TASK MATERIAL:
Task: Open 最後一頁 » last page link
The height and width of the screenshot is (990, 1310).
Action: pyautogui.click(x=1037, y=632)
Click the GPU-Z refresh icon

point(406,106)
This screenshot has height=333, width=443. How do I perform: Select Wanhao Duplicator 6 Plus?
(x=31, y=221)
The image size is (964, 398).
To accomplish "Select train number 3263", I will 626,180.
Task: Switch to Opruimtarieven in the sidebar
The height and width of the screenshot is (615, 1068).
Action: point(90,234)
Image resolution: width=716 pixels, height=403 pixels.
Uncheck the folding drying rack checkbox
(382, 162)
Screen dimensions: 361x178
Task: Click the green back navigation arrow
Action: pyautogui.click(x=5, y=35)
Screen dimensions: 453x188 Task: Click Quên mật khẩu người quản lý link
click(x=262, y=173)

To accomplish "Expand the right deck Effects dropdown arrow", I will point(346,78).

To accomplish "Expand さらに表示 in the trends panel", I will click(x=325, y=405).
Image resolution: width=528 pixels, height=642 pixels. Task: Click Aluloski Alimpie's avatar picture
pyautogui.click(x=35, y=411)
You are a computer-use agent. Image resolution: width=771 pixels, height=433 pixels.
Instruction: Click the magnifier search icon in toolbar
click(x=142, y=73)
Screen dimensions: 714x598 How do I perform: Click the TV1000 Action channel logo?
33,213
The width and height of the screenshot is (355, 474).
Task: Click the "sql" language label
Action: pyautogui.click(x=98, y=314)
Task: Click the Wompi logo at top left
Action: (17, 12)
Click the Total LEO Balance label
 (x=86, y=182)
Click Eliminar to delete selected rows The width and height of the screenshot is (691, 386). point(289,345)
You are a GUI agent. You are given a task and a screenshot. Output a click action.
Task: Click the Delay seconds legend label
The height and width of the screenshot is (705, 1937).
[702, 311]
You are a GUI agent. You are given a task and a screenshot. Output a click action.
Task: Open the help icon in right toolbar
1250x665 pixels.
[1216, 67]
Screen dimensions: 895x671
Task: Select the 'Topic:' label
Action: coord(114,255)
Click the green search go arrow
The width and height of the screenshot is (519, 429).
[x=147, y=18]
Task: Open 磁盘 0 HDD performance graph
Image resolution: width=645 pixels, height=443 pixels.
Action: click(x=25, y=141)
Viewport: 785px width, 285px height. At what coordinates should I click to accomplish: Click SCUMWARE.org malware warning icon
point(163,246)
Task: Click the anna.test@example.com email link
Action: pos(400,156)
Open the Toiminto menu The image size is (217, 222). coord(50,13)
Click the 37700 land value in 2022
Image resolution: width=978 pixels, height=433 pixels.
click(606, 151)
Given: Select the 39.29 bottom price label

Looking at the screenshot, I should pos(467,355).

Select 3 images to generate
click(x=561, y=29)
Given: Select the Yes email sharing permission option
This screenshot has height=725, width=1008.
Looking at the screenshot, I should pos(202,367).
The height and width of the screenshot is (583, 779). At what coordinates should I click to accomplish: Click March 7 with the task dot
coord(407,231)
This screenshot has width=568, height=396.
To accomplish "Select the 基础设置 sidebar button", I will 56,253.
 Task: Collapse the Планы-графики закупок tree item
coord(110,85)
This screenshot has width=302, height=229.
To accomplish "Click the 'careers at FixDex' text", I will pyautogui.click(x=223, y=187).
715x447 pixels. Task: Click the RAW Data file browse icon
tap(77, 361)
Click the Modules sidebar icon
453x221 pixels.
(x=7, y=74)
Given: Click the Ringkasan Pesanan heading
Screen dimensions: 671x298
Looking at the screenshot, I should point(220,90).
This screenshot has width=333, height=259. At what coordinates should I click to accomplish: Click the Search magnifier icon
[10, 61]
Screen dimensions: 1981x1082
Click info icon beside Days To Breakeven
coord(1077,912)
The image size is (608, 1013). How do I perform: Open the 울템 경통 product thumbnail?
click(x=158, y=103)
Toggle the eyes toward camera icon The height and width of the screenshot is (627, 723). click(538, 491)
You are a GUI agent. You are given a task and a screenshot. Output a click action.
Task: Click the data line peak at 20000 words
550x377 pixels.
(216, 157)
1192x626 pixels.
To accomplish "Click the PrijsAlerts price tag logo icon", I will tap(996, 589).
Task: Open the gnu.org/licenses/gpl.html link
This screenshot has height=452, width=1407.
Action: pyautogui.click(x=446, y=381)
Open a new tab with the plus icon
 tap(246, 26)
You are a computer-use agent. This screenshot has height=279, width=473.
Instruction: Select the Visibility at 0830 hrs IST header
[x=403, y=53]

EXERCISE:
Line count for "right": give the number of lines in the data above that include it, and nothing else.

RESULT OF THIS EXERCISE:
2